Dia murka. Wajahnya pias disertai angkara yang membara. ‘Bagaimana bisa rencananya gagal semudah itu?’ desisnya kesal dan mengutuki kebodohan perempuan rendahan ini.
“Tu-tunangan Anda tidak percaya kalau saya adalah I-ibu,” sahut Selena tergeragap. Ia takut jika perempuan mungil berapi-api ini akan meledakkan emosinya.
“Terus kau diam saja?”
Selena bungkam selama beberapa saat. Keheningan memecah situasi canggung di antara dua perempuan berwajah serupa ini.
“Aku sudah berusaha meyakinkannya, tapi … “
”Gagal?” Alana mendesis. Terlihat jelas raut kekesalan tergambar di wajahnya yang memerah oleh amarah.
Selena mengangguk, mau tak mau ia harus mengakui kegagalannya.
Lelaki tampan yang duduk di salah satu sofa apartemen hanya mengembuskan napas melihat kemarahan Alana.
Gadis itu memang sulit mengontrol emosinya, apalagi perempuan yang berdiri di hadapan Alana tampak ketakutan. Ia terlihat seperti kucing manis yang sedang diomeli majikannya karena tercebur got.
“Alana,” panggil lelaki itu untuk menghentikan emosi Alana yang meluap-luap.
“Kau jangan memarahinya begitu.

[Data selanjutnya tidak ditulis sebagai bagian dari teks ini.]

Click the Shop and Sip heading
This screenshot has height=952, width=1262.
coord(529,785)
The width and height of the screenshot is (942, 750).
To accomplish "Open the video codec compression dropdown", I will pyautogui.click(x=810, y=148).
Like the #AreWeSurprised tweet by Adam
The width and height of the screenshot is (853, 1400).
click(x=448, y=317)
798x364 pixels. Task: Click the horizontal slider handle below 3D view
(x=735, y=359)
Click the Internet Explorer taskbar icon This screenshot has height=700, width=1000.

Dia butuh waktu,” tegur lelaki bernama Daniel itu.
Alana melirik sinis ke arah Daniel yang terang-terangan membela perempuan bodoh ini.
“Kau ini ... mengapa kau bisa setenang itu? Nasibku bergantung padanya. Aku sudah mencurahkan semua perhatianku supaya dia berhasil mengelabui Justin. Tapi lihat hasilnya? Dia sama sekali tidak berguna!” runtuk Alana kesal.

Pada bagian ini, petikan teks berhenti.